◆ Task inputs ◆
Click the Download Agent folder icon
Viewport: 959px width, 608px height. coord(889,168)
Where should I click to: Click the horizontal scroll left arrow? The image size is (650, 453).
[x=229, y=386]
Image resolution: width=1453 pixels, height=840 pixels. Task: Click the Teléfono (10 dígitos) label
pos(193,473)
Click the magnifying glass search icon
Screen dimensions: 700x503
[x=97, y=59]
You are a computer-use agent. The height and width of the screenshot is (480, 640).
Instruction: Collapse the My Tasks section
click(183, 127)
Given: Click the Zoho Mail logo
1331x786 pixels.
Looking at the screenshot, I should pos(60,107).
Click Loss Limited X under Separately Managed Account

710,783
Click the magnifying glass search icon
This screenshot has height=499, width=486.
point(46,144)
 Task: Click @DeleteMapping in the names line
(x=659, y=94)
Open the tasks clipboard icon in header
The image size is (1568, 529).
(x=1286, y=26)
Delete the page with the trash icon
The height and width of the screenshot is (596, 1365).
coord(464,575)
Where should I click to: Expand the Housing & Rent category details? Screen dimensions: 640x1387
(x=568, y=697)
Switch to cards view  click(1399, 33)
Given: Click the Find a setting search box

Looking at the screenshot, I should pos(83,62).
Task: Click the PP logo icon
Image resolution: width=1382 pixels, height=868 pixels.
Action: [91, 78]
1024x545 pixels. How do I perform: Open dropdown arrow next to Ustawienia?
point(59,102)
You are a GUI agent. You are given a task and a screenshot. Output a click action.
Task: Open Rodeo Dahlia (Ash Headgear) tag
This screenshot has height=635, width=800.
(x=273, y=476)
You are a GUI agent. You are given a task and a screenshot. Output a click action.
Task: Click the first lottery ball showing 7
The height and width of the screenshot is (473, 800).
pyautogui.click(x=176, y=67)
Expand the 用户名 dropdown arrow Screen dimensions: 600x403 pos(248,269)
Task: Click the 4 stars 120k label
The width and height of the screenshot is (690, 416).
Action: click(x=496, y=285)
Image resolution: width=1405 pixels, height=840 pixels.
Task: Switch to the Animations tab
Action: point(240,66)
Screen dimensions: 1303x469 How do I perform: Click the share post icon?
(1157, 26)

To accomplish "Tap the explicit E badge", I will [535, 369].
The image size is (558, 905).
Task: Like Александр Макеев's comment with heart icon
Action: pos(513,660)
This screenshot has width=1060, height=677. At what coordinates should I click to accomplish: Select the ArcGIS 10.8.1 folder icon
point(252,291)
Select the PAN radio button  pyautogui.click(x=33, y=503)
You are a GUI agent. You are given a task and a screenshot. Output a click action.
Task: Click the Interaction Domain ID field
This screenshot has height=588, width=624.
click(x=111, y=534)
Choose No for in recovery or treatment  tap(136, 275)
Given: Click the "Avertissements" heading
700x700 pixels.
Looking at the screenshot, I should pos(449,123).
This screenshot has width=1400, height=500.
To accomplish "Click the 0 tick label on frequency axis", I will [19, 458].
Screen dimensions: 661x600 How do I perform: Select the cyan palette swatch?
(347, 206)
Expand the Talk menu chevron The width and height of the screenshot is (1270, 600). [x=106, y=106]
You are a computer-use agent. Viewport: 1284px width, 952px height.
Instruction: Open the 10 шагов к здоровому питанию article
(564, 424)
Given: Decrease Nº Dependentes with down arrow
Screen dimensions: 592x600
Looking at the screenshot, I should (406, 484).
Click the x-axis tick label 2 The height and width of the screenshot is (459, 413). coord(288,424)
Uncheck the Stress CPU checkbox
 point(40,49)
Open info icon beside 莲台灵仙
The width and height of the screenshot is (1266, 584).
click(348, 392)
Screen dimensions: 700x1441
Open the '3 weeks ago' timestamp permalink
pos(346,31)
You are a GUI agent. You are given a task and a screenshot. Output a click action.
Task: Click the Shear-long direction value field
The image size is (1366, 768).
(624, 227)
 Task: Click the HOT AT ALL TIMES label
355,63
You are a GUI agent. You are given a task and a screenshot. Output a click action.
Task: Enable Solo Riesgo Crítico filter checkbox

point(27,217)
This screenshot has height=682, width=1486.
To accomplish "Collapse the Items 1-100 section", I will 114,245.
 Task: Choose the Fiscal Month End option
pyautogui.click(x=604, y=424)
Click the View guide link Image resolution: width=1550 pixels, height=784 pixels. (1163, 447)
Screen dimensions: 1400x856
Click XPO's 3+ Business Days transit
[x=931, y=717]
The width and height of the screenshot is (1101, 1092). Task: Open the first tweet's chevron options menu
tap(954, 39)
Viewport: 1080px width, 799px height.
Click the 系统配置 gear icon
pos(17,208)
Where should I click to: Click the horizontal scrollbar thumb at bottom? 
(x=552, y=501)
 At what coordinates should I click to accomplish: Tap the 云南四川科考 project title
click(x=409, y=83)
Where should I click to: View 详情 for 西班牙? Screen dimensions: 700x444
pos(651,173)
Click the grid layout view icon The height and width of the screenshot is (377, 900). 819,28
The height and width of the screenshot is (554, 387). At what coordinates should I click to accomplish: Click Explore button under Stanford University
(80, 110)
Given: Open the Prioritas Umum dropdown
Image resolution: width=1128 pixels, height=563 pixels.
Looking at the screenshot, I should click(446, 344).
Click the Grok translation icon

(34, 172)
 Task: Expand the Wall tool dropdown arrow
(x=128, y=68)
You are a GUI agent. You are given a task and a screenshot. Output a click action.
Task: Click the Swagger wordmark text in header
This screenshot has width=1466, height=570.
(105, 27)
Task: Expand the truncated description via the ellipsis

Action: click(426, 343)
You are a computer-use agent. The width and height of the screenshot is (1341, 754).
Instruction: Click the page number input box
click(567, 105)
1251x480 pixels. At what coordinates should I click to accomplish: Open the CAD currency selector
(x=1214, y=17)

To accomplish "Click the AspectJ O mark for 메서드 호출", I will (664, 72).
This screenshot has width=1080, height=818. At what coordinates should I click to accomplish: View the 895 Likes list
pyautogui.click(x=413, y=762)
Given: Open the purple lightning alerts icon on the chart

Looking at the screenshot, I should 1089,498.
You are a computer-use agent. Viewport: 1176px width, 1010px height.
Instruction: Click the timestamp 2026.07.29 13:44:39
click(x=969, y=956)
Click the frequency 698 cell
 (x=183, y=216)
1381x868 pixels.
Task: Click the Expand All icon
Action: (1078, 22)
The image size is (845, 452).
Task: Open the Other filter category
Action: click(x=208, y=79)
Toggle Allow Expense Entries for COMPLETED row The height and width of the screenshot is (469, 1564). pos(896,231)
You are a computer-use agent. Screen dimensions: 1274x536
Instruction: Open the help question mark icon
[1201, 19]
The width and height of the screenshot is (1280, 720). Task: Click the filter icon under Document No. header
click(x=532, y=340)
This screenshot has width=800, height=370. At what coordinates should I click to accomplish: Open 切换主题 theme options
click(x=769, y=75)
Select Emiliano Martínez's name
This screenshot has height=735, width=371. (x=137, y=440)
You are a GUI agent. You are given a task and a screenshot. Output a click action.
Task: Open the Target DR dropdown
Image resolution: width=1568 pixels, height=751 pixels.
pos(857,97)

◆ What is being asked ◆
Looking at the material above, count the lines that hold "tick" and give the total alone.

◆ Response to this exercise ◆
2